[Start of Attachment]

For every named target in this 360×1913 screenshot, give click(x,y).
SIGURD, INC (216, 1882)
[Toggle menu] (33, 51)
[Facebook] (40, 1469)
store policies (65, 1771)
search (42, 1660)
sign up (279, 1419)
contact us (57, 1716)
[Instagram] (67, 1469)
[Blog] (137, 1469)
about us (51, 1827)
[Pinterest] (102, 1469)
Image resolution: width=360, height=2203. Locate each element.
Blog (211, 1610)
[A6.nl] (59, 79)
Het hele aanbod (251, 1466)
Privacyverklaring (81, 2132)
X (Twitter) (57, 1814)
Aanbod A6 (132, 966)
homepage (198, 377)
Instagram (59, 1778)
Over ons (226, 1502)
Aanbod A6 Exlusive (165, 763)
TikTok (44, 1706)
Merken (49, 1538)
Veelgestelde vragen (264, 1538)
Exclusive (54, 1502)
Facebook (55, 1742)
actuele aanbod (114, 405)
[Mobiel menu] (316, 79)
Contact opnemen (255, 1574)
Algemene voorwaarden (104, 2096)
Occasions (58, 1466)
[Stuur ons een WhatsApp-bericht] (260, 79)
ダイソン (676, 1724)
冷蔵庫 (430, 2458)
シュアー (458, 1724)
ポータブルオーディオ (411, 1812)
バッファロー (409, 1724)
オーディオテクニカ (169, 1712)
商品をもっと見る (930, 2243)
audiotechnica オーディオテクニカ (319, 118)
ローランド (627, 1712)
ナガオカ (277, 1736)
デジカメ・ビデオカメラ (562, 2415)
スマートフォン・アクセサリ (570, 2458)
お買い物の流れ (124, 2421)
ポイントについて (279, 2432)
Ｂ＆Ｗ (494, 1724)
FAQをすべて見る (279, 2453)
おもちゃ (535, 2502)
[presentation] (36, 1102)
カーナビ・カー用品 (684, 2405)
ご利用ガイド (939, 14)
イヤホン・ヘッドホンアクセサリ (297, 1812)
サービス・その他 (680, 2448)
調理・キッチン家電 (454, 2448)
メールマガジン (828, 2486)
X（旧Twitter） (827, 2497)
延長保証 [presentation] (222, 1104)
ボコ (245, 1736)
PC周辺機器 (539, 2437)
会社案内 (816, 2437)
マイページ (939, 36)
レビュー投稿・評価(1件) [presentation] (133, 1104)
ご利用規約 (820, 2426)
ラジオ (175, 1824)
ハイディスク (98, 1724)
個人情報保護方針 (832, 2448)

[End of Attachment]

TASK DIRECTIONS
Please repeat, exactly and only, the lines from the one containing "カーナビ・カー用品 (684, 2405)" through the last line of the records, both included.

THE ANSWER
カーナビ・カー用品 (684, 2405)
ご利用ガイド (939, 14)
イヤホン・ヘッドホンアクセサリ (297, 1812)
サービス・その他 (680, 2448)
調理・キッチン家電 (454, 2448)
メールマガジン (828, 2486)
X（旧Twitter） (827, 2497)
延長保証 [presentation] (222, 1104)
ボコ (245, 1736)
PC周辺機器 (539, 2437)
会社案内 (816, 2437)
マイページ (939, 36)
レビュー投稿・評価(1件) [presentation] (133, 1104)
ご利用規約 (820, 2426)
ラジオ (175, 1824)
ハイディスク (98, 1724)
個人情報保護方針 (832, 2448)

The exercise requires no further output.